8. Governance & Oversight
Governance approach:
Fairness risks reviewed as part of wider safety and ethics governance.
High-risk or repeated issues inform roadmap and policy updates.
Gaps / to confirm:
☐ Named fairness or ethics owner
☐ Independent or advisory review involvement
☐ Review cadence
9. Known Limitations
Bias cannot be eliminated entirely in probabilistic language models.
Evaluation is scenario-based, not exhaustive.

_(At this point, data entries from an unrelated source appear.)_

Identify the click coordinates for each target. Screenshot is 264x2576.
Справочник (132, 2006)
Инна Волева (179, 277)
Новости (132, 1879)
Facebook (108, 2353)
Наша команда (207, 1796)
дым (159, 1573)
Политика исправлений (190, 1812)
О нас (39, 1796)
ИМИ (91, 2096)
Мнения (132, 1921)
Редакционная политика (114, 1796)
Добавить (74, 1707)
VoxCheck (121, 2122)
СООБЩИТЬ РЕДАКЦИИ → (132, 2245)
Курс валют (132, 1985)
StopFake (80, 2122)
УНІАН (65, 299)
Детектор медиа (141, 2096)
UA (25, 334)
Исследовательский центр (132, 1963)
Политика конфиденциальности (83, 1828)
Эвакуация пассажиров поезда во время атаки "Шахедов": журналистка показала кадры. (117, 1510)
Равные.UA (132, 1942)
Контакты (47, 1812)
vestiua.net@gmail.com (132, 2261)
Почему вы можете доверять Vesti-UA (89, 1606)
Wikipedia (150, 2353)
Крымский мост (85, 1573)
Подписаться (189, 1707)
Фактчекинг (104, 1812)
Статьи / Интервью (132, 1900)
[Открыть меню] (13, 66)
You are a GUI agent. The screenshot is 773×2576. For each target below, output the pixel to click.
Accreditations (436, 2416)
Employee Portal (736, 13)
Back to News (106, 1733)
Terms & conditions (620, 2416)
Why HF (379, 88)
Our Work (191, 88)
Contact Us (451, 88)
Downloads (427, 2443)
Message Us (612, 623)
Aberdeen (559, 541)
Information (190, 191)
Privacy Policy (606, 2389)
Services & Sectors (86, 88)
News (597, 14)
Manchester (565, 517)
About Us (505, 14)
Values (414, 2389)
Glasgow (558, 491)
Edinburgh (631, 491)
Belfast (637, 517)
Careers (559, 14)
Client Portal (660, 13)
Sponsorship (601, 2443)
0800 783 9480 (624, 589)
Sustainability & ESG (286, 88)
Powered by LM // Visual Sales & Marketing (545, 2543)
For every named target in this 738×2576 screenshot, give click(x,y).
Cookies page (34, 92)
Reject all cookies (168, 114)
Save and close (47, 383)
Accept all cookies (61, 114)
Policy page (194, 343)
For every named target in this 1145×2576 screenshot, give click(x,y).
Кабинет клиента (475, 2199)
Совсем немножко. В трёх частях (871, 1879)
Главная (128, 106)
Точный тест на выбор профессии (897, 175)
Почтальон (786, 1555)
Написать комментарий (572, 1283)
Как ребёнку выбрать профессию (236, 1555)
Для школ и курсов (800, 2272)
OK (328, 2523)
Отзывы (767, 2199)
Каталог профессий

Human oversight is essential to fair use in education contexts.
10. Summary for Buyers
askKira takes a proportionate, education-aware approach to bias and fairness by:
Testing realistic school and Trust scenarios before release
Providing clear routes to identify and escalate issues
Applying structured learning and improvement loops
The gaps identified represent areas for deeper assurance, not unmanaged risk, and can be strengthened in line with organisational requirements.